The collaboration will also include Listen’s partner facilities from around the world, like VERITAS in Arizona, France’s NenuFAR, China’s FAST radio telescope, the Murchison Widefield Array in Australia, the LOFAR stations in Ireland and Sweden, the Jodrell Bank Observatory and e-MERLIN in the UK, the Keck Observatory in Hawaii, the Sardinia Radio Telescope in Italy, and the SETI Institute’s Allen Telescope Array in California.
“Breakthrough Listen brings the most expansive array of technosignature remote sensing assets ever brought to bear on the SETI challenge and a crack team of data analysts skilled at sifting through large data sets in search of evidence of extraterrestrial intelligence,” added Dr. Siemion. “The TESS team brings the world’s foremost exoplanet hunting and characterization expertise as well as specific and deep understanding of the TESS instrument and its pipeline.”

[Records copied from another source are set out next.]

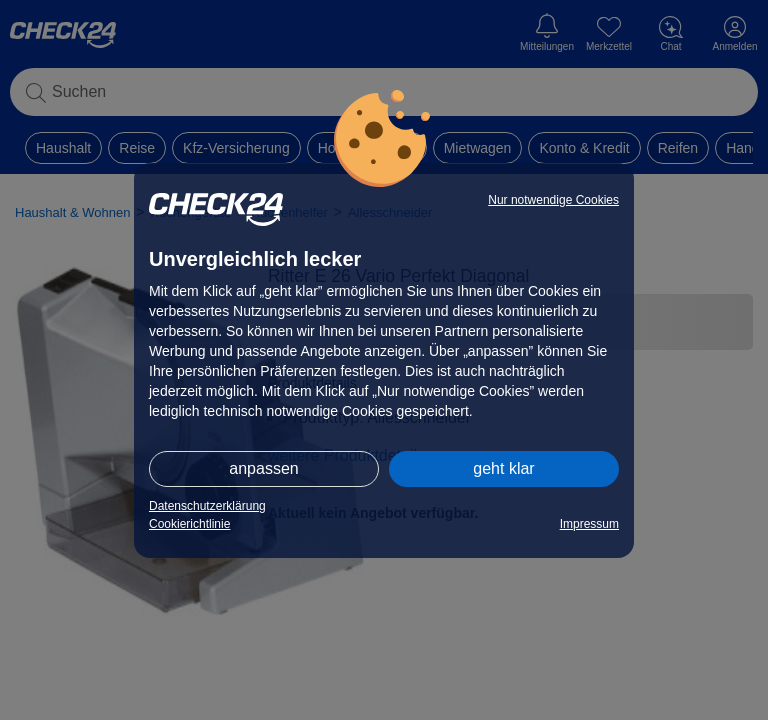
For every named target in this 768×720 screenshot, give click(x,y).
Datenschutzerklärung (207, 506)
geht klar (503, 468)
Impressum (589, 524)
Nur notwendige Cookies (553, 200)
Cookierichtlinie (189, 524)
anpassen (263, 468)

In addition to targeting exoplanet identified by TESS for follow-up studies with Listen’s facilities, the TESS lightcurves will be examined for anomalies. Whereas planetary transits produce a well-understood variation in the light coming from a star, it is possible that other objects (for instance, an alien megastructure!) could produce dips that cannot be explained by natural phenomena.

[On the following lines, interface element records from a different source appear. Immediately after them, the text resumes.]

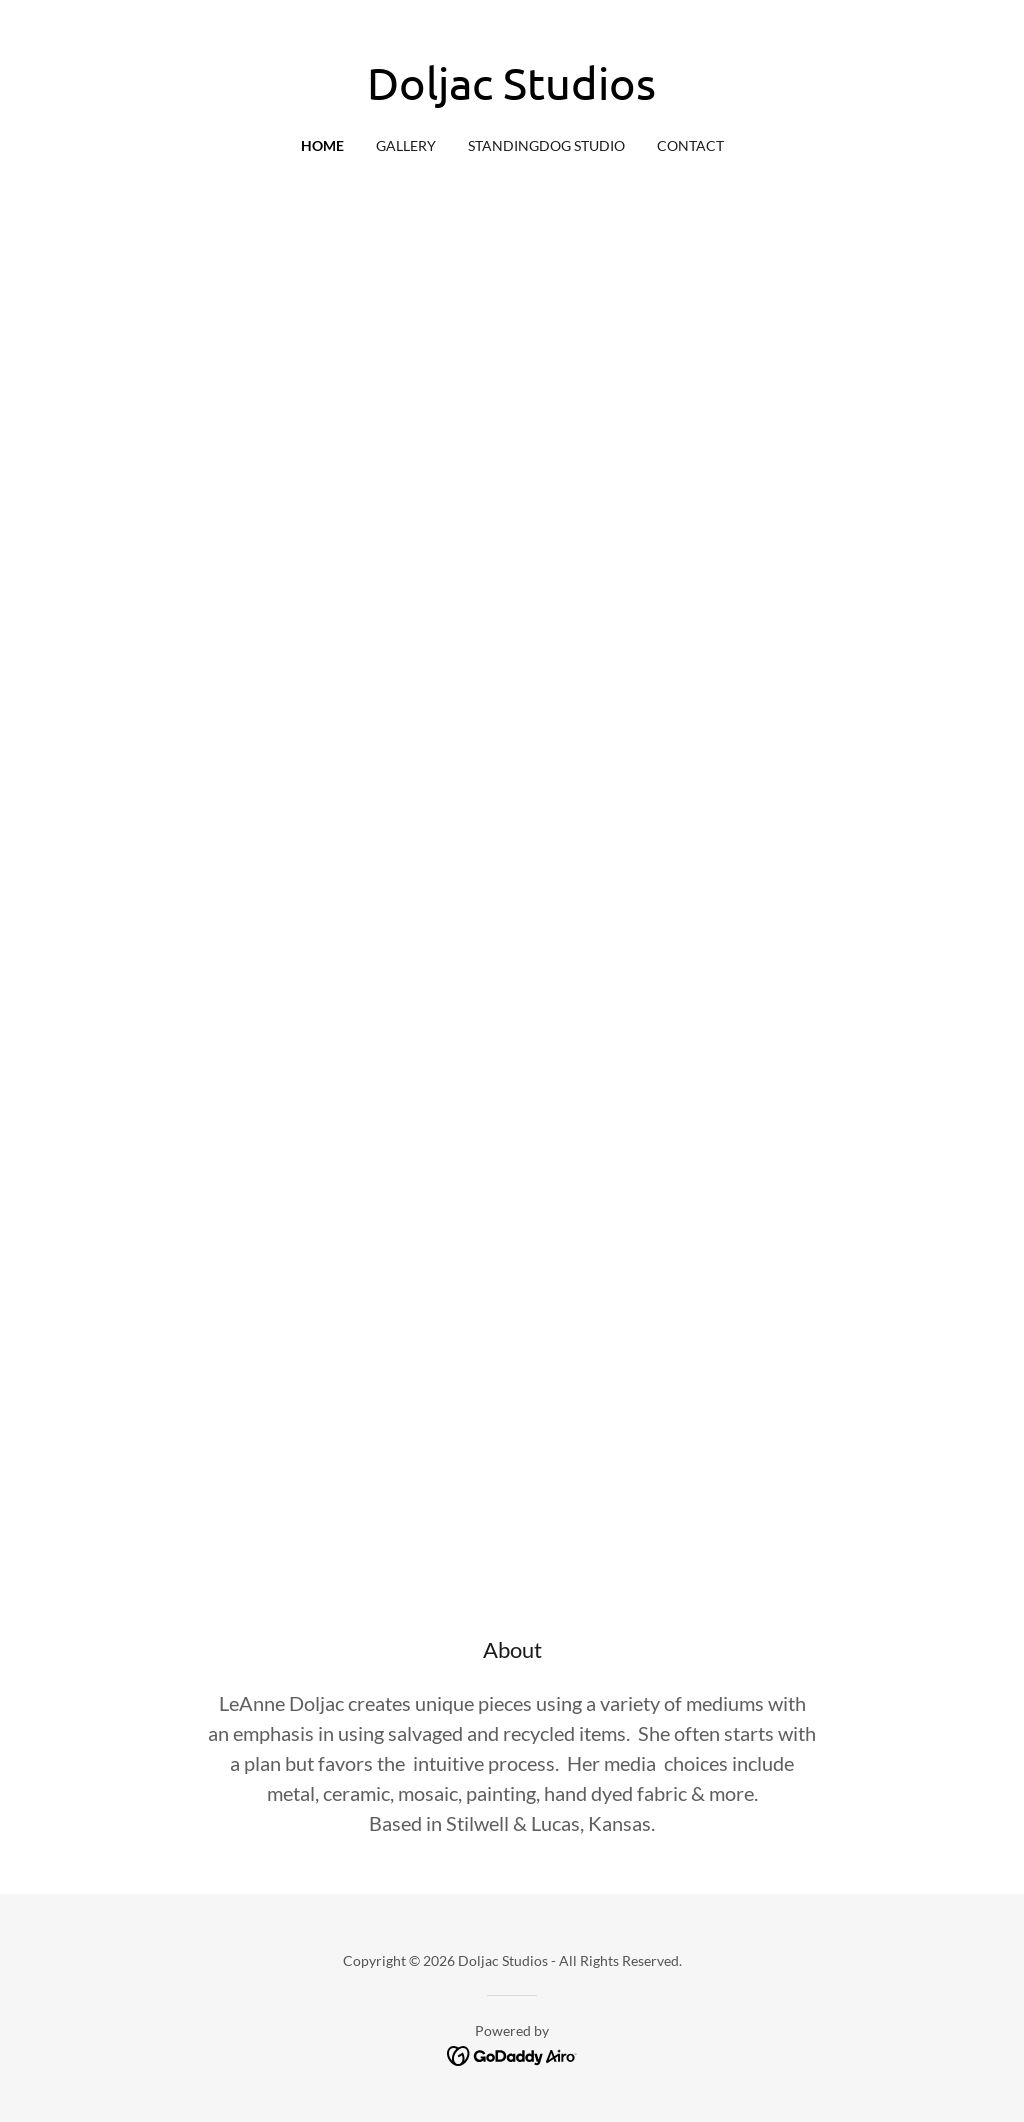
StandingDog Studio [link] (546, 145)
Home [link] (322, 145)
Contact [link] (690, 145)
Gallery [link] (406, 145)
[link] (511, 93)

Last, but not least, TESS lightcurves will be examined to look for signs of other strange behavior, which could allow astronomers to perform studies into new and interesting astrophysics. As Dr. Siemion said:
“The discovery by the Kepler spacecraft of Boyajian’s Star, an object with wild, and apparently random, variations in its lightcurve, sparked great excitement and a range of possible explanations, of which megastructures were just one. Follow-up observations have suggested that dust particles in orbit around the star are responsible for the dimming, but studies of anomalies like this are expanding our knowledge of astrophysics, as well as casting a wider net in the search for technosignatures.”
It’s an exciting time to be an astronomer and/or a SETI enthusiast. In just a few years’ time, we could be looking at the first unambiguous evidence of intelligence beyond our Solar System. And perhaps some of those enduring mysteries like the WOW! Signal, the Lorimer Burst (and other repeating FRBs), and Tabby’s Star will finally be explained.